### DIRECTIONS
Lines holding the string "Task": copy each one from the listing below.

### DATA SUPPLIED
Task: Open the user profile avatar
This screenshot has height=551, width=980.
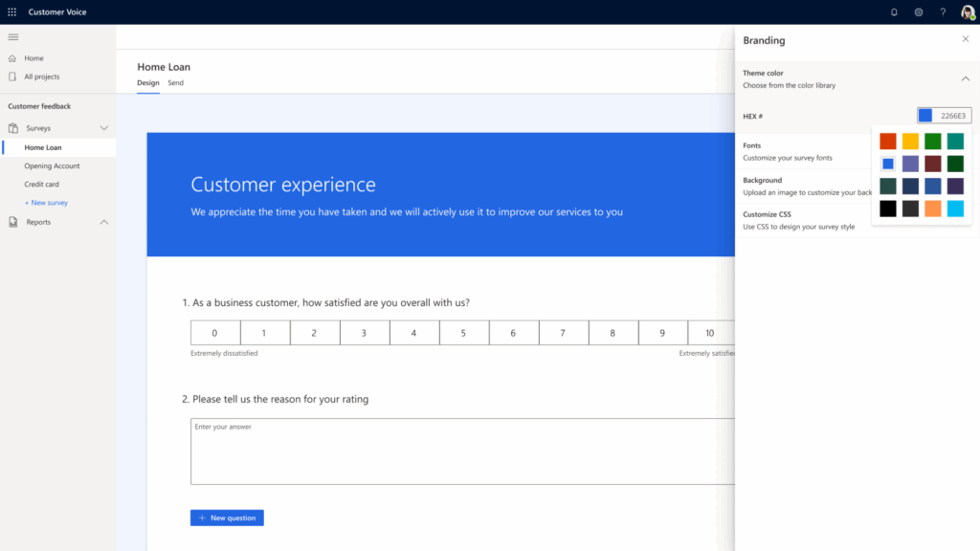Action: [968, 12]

* * *

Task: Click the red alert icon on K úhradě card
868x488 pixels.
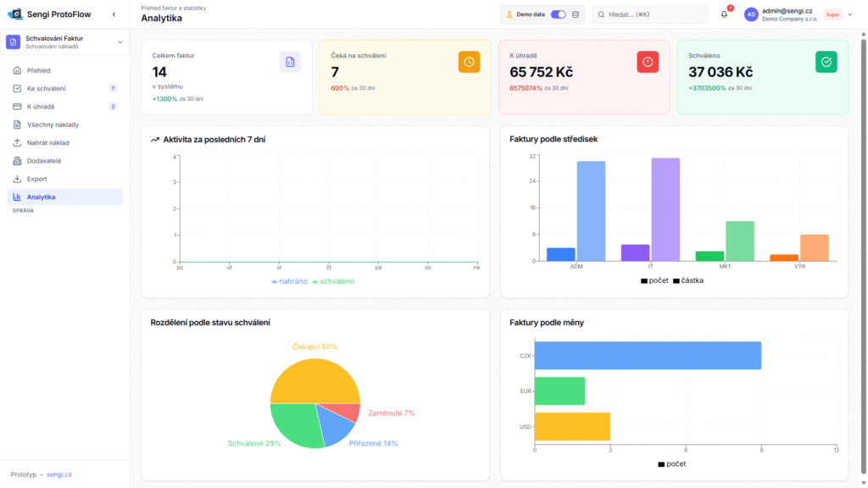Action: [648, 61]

### SOLUTION TO THE EXERCISE
Task: Open the user profile avatar
Task: Click the red alert icon on K úhradě card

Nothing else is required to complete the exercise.